Tasks:
- A) According to the data loading excerpt below, what can you use in the path parameter to specify multiple data files to load?
- B) Repeat the part of the data loading excerpt below from "INSERT INTO user_behavior" up to and including "by using INSERT+FILES().".

Selected extract:
SELECT * FROM user_behavior LIMIT 3;

Load data from multiple data files using INSERT+FILES()

You can use wildcards in the path parameter to specify multiple data files you want to load.

The following example loads the data of multiple files, customer02.parquet, customer03.parquet, and customer04.parquet, into the user_behavior table:

INSERT INTO user_behavior
SELECT * FROM FILES
(
    'path' = 's3://lilyliukinesis/tutorials/parquet/customer0[2-4].parquet',
    'format' = 'parquet',
    'aws.s3.use_instance_profile' = 'false',
    'aws.s3.access_key' = 'AAAAAAAAAAAAAAAAAAAA',
    'aws.s3.secret_key' = 'BBBBBBBBBBBBBBBBBBBBBBBBBBBBBBBBBBBBBBBB'
);

Load data using CTAS

In the above examples, you need to create a table before you can load data by using INSERT+FILES().

Provided material:
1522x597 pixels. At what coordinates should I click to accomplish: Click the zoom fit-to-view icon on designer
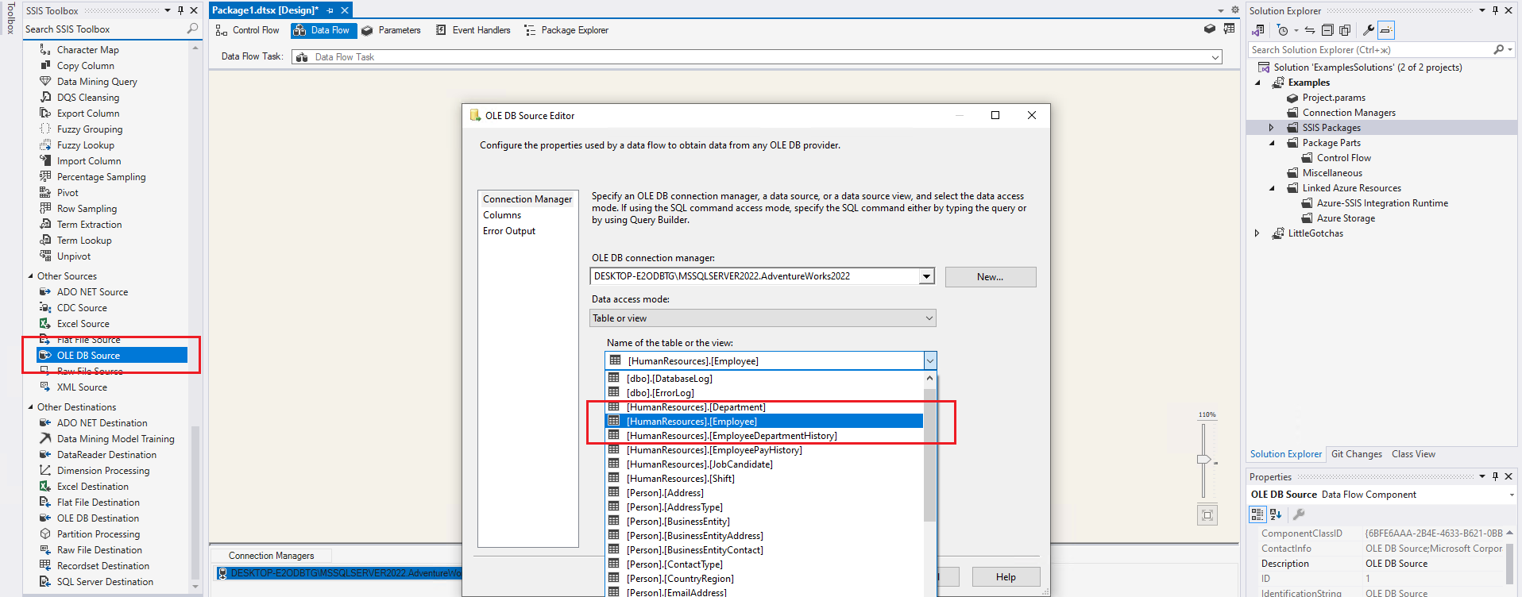pyautogui.click(x=1207, y=515)
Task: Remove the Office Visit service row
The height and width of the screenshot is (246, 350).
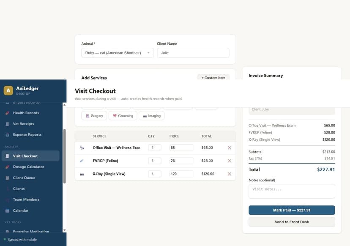Action: (x=230, y=148)
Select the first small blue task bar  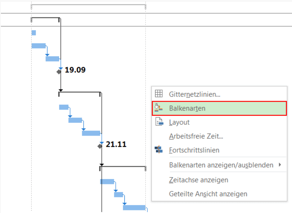pos(34,33)
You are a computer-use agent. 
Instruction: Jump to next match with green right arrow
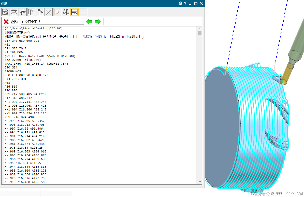coord(97,22)
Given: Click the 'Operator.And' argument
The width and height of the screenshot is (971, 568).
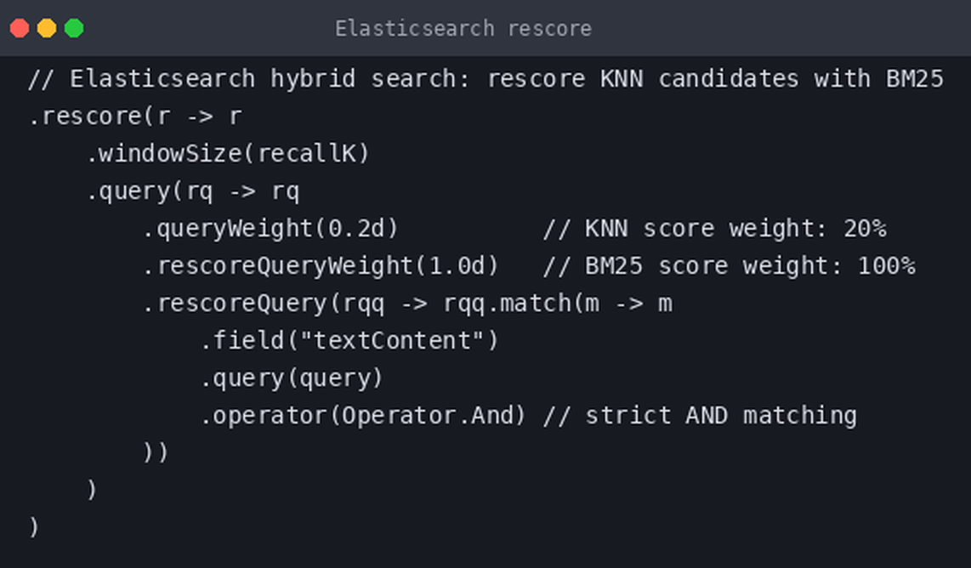Looking at the screenshot, I should point(428,415).
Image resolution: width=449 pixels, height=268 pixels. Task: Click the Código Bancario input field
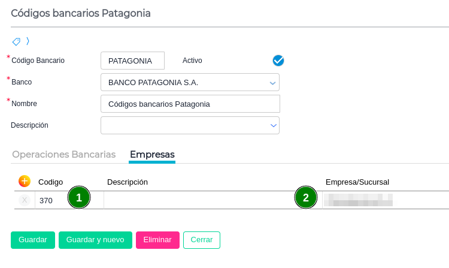point(132,61)
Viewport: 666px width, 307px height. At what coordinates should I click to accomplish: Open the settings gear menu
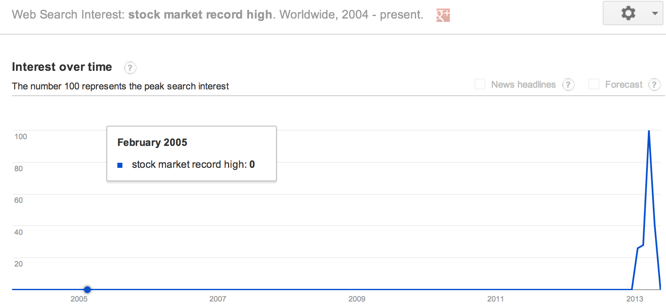(x=628, y=13)
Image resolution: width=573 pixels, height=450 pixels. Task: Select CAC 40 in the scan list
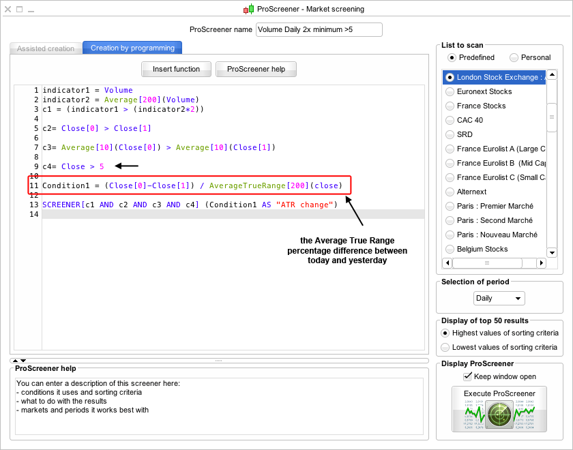coord(470,120)
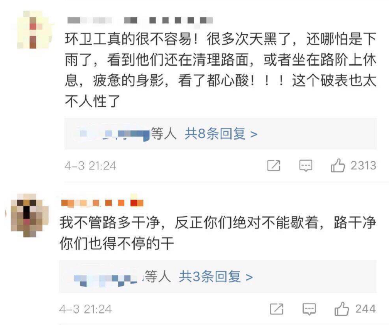This screenshot has width=389, height=325.
Task: Expand the 共8条回复 replies thread
Action: [221, 134]
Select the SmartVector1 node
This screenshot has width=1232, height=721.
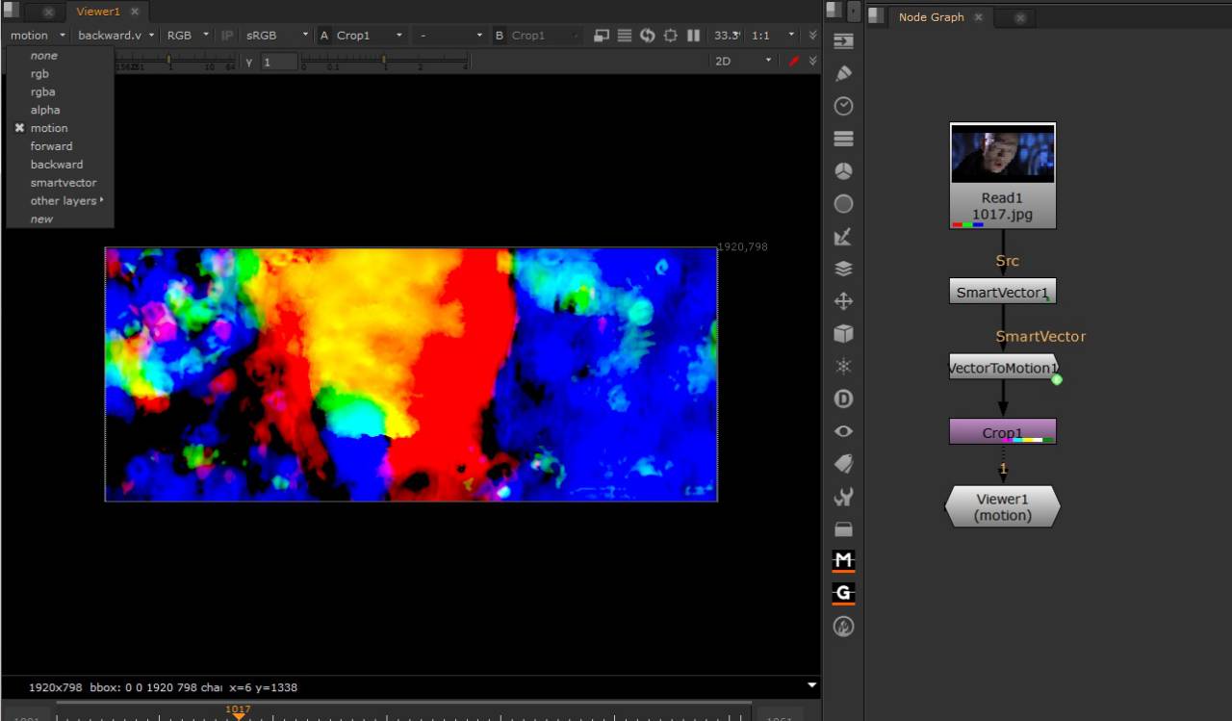(1002, 292)
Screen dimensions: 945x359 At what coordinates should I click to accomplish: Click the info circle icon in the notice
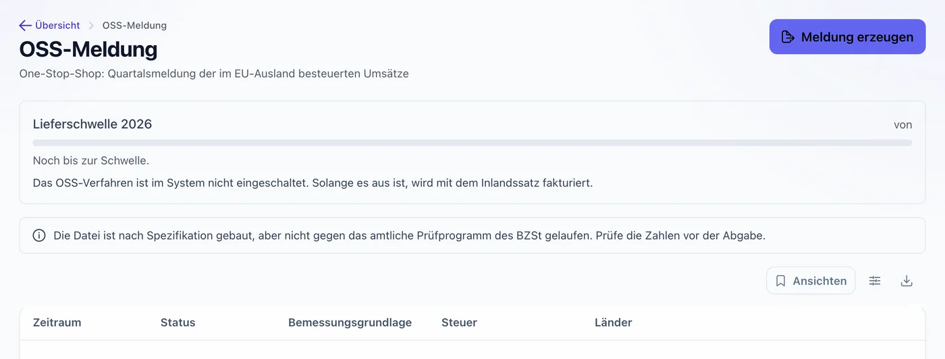tap(39, 236)
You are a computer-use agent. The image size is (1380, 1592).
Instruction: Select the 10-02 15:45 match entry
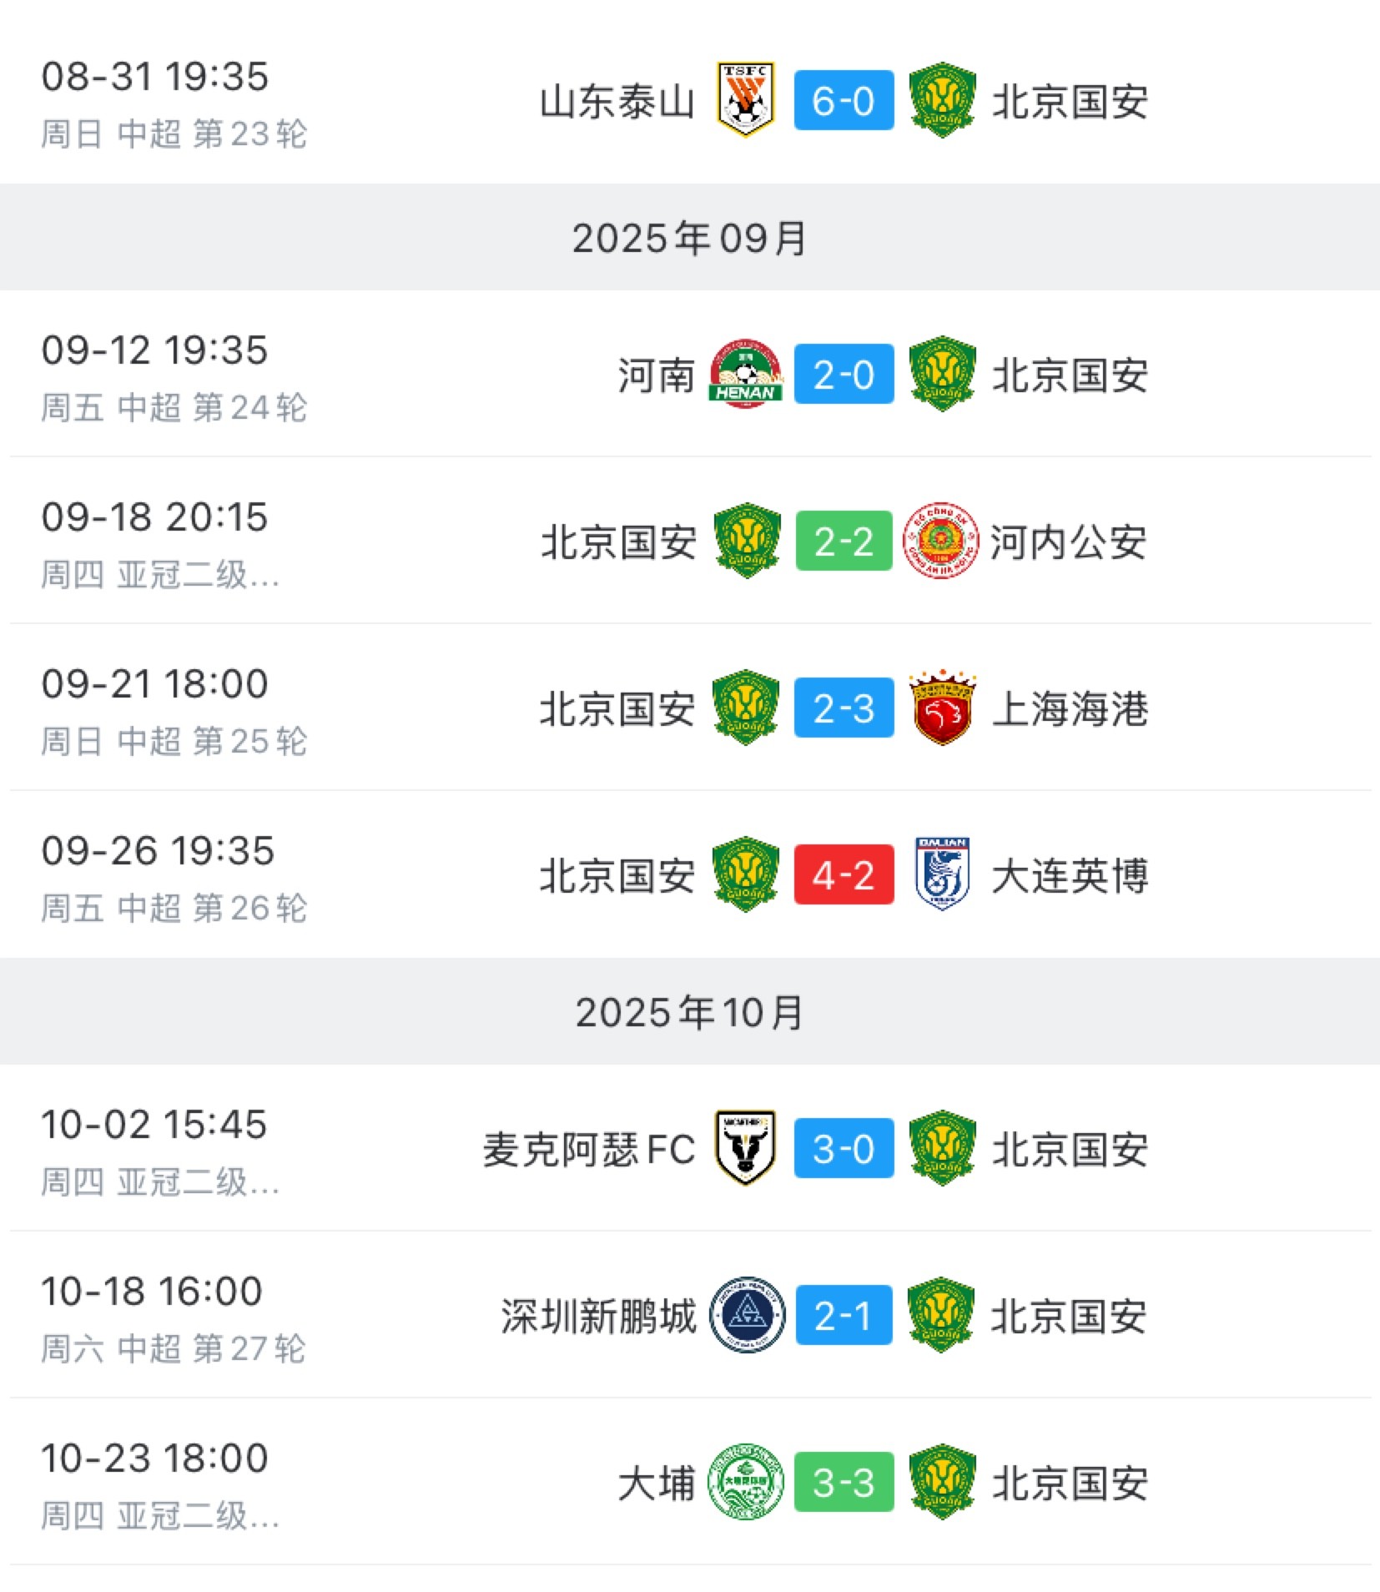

Answer list:
- A) Wildcards.

- B)
INSERT INTO user_behavior
SELECT * FROM FILES
(
    'path' = 's3://lilyliukinesis/tutorials/parquet/customer0[2-4].parquet',
    'format' = 'parquet',
    'aws.s3.use_instance_profile' = 'false',
    'aws.s3.access_key' = 'AAAAAAAAAAAAAAAAAAAA',
    'aws.s3.secret_key' = 'BBBBBBBBBBBBBBBBBBBBBBBBBBBBBBBBBBBBBBBB'
);

Load data using CTAS

In the above examples, you need to create a table before you can load data by using INSERT+FILES().